Он чистосердечный человек, Джозеф Даркер, однако я задумываюсь о моих отношениях с ним, — не потому, что испытываю какие-либо сомнения, а просто затем, чтобы в них разобраться. Я не отношусь к нему свысока, не пытаюсь показать, какой я замечательный эгалитарист — сижу вот, пью чай с простым полицейским. Я не стал бы распространяться об этом визите, как наверняка сделал бы человек вроде Хью Фодергилла, который выставлял бы эту дружбу напоказ, точно знак отличия. Так почему же я здесь? Он пригласил меня, я принял приглашение. Полагаю, я сделал это потому, что мы оба получаем что-то от общения друг с другом.
[Сентябрь]
Летние разъезды. Июль — с Беном в Берлин, рыскали там по галереям. Купил по его совету маленькую, похожую на самоцвет акварель нового для меня художника по фамилии Клее. По ночам на улицах яростные драки между сторонниками разных политических партий. Затем поездом в Вену, наконец-то, — поездки в Тироль — Куфштайн, Галль, Кицбюэль. После Зальцбург — Бад-Ишль — Гмунден — Грац. В августе — Шотландия, как обычно, Килдоннан под Галашилсом. Охотников к Дику съехалось больше, чем когда-либо. Я махнул рукой на притворство, объявил себя к боевым действиям непригодным и проводил время, гуляя, рыбача или отправляясь автобусом в долину Туида, в маленькие солидные фабричные городки, ютящиеся среди отлогих холмов. По вечерам — много вина и веселья. Там гостили и Ангус [Касселл] с Лотти. Лотти явно неравнодушна ко мне. Как-то вечером мы остались одни в гостиной, и я — был навеселе — поцеловал ее. Утром я благоразумно извинился, но она и слышать ничего не захотела.
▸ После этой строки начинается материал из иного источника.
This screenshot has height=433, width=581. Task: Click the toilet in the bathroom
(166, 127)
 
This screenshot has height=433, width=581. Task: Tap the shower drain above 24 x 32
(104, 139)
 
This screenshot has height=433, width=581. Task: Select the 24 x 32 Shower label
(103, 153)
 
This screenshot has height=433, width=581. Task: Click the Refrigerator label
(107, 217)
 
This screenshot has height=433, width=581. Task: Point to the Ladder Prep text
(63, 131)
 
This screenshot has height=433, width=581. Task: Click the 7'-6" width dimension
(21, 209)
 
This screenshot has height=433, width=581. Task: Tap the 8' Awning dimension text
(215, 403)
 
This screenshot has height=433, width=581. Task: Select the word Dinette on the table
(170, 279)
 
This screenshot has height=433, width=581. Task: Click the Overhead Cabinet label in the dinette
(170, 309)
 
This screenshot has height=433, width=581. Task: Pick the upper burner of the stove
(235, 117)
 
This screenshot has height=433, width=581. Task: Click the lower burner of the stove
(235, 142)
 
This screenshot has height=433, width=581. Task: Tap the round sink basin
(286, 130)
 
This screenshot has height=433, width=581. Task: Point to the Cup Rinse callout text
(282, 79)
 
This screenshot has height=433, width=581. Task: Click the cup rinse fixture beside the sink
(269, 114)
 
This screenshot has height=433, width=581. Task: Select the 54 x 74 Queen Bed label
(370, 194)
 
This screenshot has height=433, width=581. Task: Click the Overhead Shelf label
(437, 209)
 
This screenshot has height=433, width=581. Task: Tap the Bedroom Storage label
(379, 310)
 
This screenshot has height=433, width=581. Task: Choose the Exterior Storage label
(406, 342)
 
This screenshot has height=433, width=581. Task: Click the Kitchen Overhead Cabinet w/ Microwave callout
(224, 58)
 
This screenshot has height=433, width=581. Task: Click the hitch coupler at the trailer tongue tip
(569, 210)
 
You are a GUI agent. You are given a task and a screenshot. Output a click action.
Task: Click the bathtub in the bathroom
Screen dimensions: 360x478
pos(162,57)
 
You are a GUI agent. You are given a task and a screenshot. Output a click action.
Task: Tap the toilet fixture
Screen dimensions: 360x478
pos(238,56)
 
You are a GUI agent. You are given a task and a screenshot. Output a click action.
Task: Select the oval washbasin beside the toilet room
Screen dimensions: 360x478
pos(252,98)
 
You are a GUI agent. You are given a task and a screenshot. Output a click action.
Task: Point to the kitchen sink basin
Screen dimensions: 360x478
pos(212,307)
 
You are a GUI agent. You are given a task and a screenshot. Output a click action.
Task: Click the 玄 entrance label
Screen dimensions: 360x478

Воспоминание: день сильной, но бодрящей жары. Я иду по берегу мелкой, стремительной, коричневой, точно чай, речки, притока Туида, в руке у меня удочка, ищу заводь. Когда смотришь с солнцепека, тени, лежащие между приречными деревьями, кажутся чернильно-черными, точно вход в пещеру. Отыскиваю заводь, втыкаю бутылку пива в прибрежный водоворотик и около часа ужу, — три мелких форели, которых я бросаю обратно в воду. Съедаю хлеб с сыром, выпиваю ледяное пиво и ухожу полями обратно в Килдоннан, солнце светит мне в спину. День полного одиночества, покоя, совершенной красоты реки. Род счастья, которое мне следовало бы вкушать почаще.
Вторник, 22 октября
Неплохо продвинулся с романом: он будет не длинным, но полным напряжения и движения. Все еще не знаю, чем он закончится, — и ни малейшего представления о названии. Появились гранки „ВЧ“. Скоро я буду там — скоро.
Отправляюсь в Хампстед, обедать у Фодергиллов. Лэнд выглядит усталой, говорит, что приходится много работать, — у Ли масса дел в новом правительстве[51]. Она знакомит меня с человеком по имени Геддес Браун — ему за тридцать — художник. Тревожный звоночек: он гибок, мускулист, как профессиональный боксер, со светлыми вьющимися волосами. Что-то в его повадке выдает колоссальную самоуверенность.